Grande parte da imprensa não tratou a questão que vem sendo travada em nossos tribunais, especialmente no STF (Supremo Tribunal Federal), acerca da liberdade de expressão com a profundidade que o tema deve ser tratado. O ponto fulcral não é tão somente a liberação das marchas pela descriminalização das drogas. O fato não pode ser debatido somente pelo prisma das defesas apaixonadas a favor ou contra a liberação do uso da maconha ou da descriminalização das drogas, mas sim, da garantia constitucional da liberdade de expressão. “É livre a manifestação do pensamento” (art. 5º, inciso IV da Constituição Federal). Esse foi justamente o debate travado nos tribunais, que chegou a apreciação do órgão máximo do Poder Judiciário brasileiro, o Supremo Tribunal Federal: a proibição das denominadas “Marchas da Maconha” afrontaria o direito da liberdade de expressão, previsto constitucionalmente?
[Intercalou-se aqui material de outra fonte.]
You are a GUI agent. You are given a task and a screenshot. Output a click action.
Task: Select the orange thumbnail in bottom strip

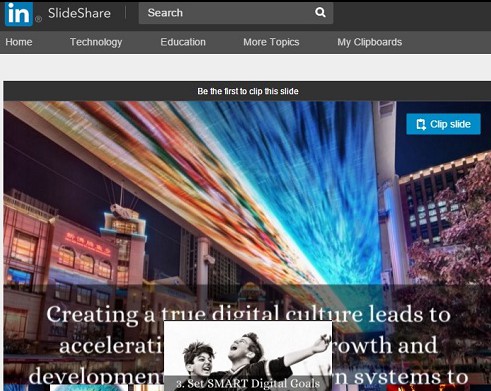pyautogui.click(x=148, y=388)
Alguns profissionais forenses entendem que esse tipo de manifestação estimula práticas delitivas, induzindo o uso de substância entorpecente. Afirmam que não se trata de ingênua manifestação pública, que visaria o debate de ideias, mas de ilícito incitamento ao uso de drogas. Ainda, asseguram que a Carta Magna, ao afiançar a liberdade de expressão não instituiu esse direito como irrestrito, implantando limites e responsabilidades, fundamentados em valores igualmente protegidos pela sociedade e também desenhados pela Constituição Federal. Ponderam que as decisões judiciais pela cessação de “Marchas da Maconha” pretendem impedir um mal maior à coletividade.
Outros, contudo, contra argumentam com base na proteção constitucional da liberdade de expressão: o ordenamento jurídico do nosso Estado Democrático de Direito proíbe ressalvas a pensamentos, ideias e opiniões.
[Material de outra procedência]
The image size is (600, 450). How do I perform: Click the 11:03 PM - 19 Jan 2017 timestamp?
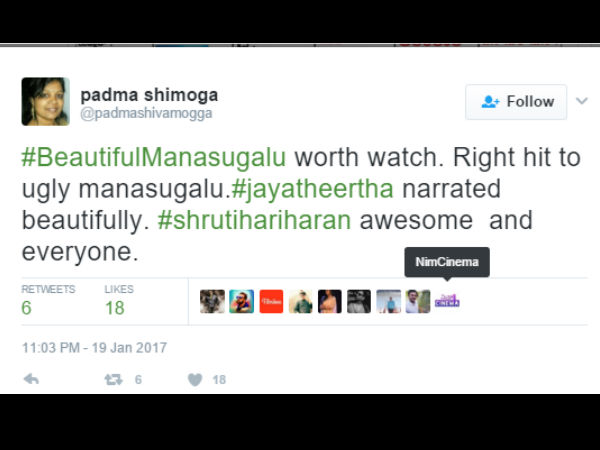(95, 347)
Surge, pois, a colisão entre o exercício da liberdade de expressão e demais direitos fundamentais.
É certo que estamos todos preocupados com a questão das drogas e consequências sociais daí advindas, notadamente a violência, mas é fundamental que o Poder Público e a sociedade saibam ponderar sensatamente sua posição, observando o amparo dos direitos e garantias individuais, notadamente da liberdade de expressão. A reprimenda prévia a este assunto, impedindo sua discussão pode ser o precedente do retorno de um velho fantasma: a censura.
Pessoalmente, nos posicionamos, antes de tudo, a favor da liberdade de expressão, como direito constitucional irrefutável e a favor do debate de ideias. Posicionamo-nos, também, contra a legalização do uso das chamadas drogas “ilícitas” e do uso indiscriminado e descontrolado das drogas lícitas.
Portanto, trata-se de questão que vai além da discussão apaixonada sobre a liberação do uso de drogas ilícitas, mas sim sobre o direito constitucional. O Poder Judiciário e a sociedade deverão encarar e arrostar este dilema, lembrando sempre que o sistema jurídico brasileiro está baseado no princípio da responsabilidade (princípio fundamentador de uma nova ordem ética - Le Principe Responsabilité, de Hans Jonas). Noutro dizer, se a liberdade de expressão, se o debate de ideias for além do que se pressupõe e espera, tal ato deverá ser avaliado nos termos da legislação penal vigente, apenando-se os responsáveis, fato este que, por si só, tiraria a legitimidade popular que a sustenta.